GIVEN DATA:
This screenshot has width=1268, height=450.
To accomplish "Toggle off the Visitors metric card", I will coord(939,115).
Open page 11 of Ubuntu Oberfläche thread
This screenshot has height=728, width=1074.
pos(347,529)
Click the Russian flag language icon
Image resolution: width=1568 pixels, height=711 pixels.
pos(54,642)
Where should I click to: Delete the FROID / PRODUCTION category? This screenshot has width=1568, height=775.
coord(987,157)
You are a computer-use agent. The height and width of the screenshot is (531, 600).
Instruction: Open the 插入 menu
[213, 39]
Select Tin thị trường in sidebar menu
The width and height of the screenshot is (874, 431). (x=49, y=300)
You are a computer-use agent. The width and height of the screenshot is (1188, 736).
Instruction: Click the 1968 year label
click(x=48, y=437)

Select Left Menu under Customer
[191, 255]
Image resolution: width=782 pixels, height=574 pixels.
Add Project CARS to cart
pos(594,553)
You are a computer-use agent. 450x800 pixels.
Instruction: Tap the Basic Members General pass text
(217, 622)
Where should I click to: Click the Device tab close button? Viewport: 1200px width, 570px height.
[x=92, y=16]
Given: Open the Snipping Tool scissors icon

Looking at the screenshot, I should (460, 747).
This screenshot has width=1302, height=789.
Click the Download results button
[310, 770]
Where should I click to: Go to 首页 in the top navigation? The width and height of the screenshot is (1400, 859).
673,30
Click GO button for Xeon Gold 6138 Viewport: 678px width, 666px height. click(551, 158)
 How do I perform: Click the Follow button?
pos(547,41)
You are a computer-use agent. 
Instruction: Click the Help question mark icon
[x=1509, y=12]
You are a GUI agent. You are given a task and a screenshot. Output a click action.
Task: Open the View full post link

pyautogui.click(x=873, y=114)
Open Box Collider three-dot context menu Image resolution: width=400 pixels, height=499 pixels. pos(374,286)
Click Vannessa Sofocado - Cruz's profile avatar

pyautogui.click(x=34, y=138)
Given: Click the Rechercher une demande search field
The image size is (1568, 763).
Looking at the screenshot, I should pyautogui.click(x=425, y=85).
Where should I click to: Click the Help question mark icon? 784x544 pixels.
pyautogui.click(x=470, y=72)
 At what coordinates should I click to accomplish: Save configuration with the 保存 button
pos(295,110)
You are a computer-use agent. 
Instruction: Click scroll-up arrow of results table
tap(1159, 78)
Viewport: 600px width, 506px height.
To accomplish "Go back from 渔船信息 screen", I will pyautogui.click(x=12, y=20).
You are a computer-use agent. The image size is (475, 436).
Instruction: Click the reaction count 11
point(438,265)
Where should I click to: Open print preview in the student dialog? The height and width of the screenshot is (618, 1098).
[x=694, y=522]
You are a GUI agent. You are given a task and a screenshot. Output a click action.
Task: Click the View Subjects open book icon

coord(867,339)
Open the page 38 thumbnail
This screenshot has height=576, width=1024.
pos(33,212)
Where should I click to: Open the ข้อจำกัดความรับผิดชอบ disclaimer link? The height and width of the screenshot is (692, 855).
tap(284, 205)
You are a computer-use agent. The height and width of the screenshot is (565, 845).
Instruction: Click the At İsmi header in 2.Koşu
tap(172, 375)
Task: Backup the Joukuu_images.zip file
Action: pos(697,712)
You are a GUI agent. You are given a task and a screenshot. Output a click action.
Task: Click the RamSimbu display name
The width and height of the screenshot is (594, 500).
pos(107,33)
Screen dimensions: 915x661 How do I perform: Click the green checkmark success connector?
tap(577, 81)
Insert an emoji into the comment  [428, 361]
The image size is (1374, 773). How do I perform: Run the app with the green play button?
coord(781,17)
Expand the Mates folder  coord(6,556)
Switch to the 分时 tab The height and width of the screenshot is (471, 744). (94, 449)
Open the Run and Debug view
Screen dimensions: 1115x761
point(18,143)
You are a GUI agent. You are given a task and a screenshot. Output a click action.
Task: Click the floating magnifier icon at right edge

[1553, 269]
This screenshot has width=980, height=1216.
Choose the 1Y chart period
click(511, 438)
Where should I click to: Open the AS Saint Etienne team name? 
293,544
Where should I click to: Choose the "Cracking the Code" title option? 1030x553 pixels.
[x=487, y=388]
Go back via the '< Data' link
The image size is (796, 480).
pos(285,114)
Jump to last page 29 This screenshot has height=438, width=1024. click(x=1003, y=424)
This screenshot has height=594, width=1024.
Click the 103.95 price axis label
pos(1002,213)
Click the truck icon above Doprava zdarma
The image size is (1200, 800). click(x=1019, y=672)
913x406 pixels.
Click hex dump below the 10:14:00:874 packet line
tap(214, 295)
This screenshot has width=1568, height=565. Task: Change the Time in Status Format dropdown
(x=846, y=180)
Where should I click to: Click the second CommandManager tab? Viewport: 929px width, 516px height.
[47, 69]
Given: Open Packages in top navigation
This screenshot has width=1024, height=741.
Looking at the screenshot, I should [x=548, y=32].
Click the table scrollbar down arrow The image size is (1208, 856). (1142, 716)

TASK GOAL:
The records above are to be repeated exactly, in their entirety.

EXERCISE SOLUTION:
This screenshot has width=1268, height=450.
To accomplish "Toggle off the Visitors metric card", I will coord(939,115).
Open page 11 of Ubuntu Oberfläche thread
This screenshot has height=728, width=1074.
pos(347,529)
Click the Russian flag language icon
Image resolution: width=1568 pixels, height=711 pixels.
pos(54,642)
Where should I click to: Delete the FROID / PRODUCTION category? This screenshot has width=1568, height=775.
coord(987,157)
You are a computer-use agent. The height and width of the screenshot is (531, 600).
Instruction: Open the 插入 menu
[213, 39]
Select Tin thị trường in sidebar menu
The width and height of the screenshot is (874, 431). (x=49, y=300)
You are a computer-use agent. The width and height of the screenshot is (1188, 736).
Instruction: Click the 1968 year label
click(x=48, y=437)

Select Left Menu under Customer
[191, 255]
Image resolution: width=782 pixels, height=574 pixels.
Add Project CARS to cart
pos(594,553)
You are a computer-use agent. 450x800 pixels.
Instruction: Tap the Basic Members General pass text
(217, 622)
Where should I click to: Click the Device tab close button? Viewport: 1200px width, 570px height.
[x=92, y=16]
Given: Open the Snipping Tool scissors icon

Looking at the screenshot, I should (460, 747).
This screenshot has width=1302, height=789.
Click the Download results button
[310, 770]
Where should I click to: Go to 首页 in the top navigation? The width and height of the screenshot is (1400, 859).
673,30
Click GO button for Xeon Gold 6138 Viewport: 678px width, 666px height. click(551, 158)
 How do I perform: Click the Follow button?
pos(547,41)
You are a computer-use agent. 
Instruction: Click the Help question mark icon
[x=1509, y=12]
You are a GUI agent. You are given a task and a screenshot. Output a click action.
Task: Open the View full post link

pyautogui.click(x=873, y=114)
Open Box Collider three-dot context menu Image resolution: width=400 pixels, height=499 pixels. pos(374,286)
Click Vannessa Sofocado - Cruz's profile avatar

pyautogui.click(x=34, y=138)
Given: Click the Rechercher une demande search field
The image size is (1568, 763).
Looking at the screenshot, I should pyautogui.click(x=425, y=85).
Where should I click to: Click the Help question mark icon? 784x544 pixels.
pyautogui.click(x=470, y=72)
 At what coordinates should I click to accomplish: Save configuration with the 保存 button
pos(295,110)
You are a computer-use agent. 
Instruction: Click scroll-up arrow of results table
tap(1159, 78)
Viewport: 600px width, 506px height.
To accomplish "Go back from 渔船信息 screen", I will pyautogui.click(x=12, y=20).
You are a computer-use agent. The image size is (475, 436).
Instruction: Click the reaction count 11
point(438,265)
Where should I click to: Open print preview in the student dialog? The height and width of the screenshot is (618, 1098).
[x=694, y=522]
You are a GUI agent. You are given a task and a screenshot. Output a click action.
Task: Click the View Subjects open book icon

coord(867,339)
Open the page 38 thumbnail
This screenshot has height=576, width=1024.
pos(33,212)
Where should I click to: Open the ข้อจำกัดความรับผิดชอบ disclaimer link? The height and width of the screenshot is (692, 855).
tap(284, 205)
You are a computer-use agent. The height and width of the screenshot is (565, 845).
Instruction: Click the At İsmi header in 2.Koşu
tap(172, 375)
Task: Backup the Joukuu_images.zip file
Action: pos(697,712)
You are a GUI agent. You are given a task and a screenshot. Output a click action.
Task: Click the RamSimbu display name
The width and height of the screenshot is (594, 500).
pos(107,33)
Screen dimensions: 915x661 How do I perform: Click the green checkmark success connector?
tap(577, 81)
Insert an emoji into the comment  [428, 361]
The image size is (1374, 773). How do I perform: Run the app with the green play button?
coord(781,17)
Expand the Mates folder  coord(6,556)
Switch to the 分时 tab The height and width of the screenshot is (471, 744). (94, 449)
Open the Run and Debug view
Screen dimensions: 1115x761
point(18,143)
You are a GUI agent. You are given a task and a screenshot. Output a click action.
Task: Click the floating magnifier icon at right edge

[1553, 269]
This screenshot has width=980, height=1216.
Choose the 1Y chart period
click(511, 438)
Where should I click to: Open the AS Saint Etienne team name? 
293,544
Where should I click to: Choose the "Cracking the Code" title option? 1030x553 pixels.
[x=487, y=388]
Go back via the '< Data' link
The image size is (796, 480).
pos(285,114)
Jump to last page 29 This screenshot has height=438, width=1024. click(x=1003, y=424)
This screenshot has height=594, width=1024.
Click the 103.95 price axis label
pos(1002,213)
Click the truck icon above Doprava zdarma
The image size is (1200, 800). click(x=1019, y=672)
913x406 pixels.
Click hex dump below the 10:14:00:874 packet line
tap(214, 295)
This screenshot has width=1568, height=565. Task: Change the Time in Status Format dropdown
(x=846, y=180)
Where should I click to: Click the second CommandManager tab? Viewport: 929px width, 516px height.
[47, 69]
Given: Open Packages in top navigation
This screenshot has width=1024, height=741.
Looking at the screenshot, I should [x=548, y=32].
Click the table scrollbar down arrow The image size is (1208, 856). (1142, 716)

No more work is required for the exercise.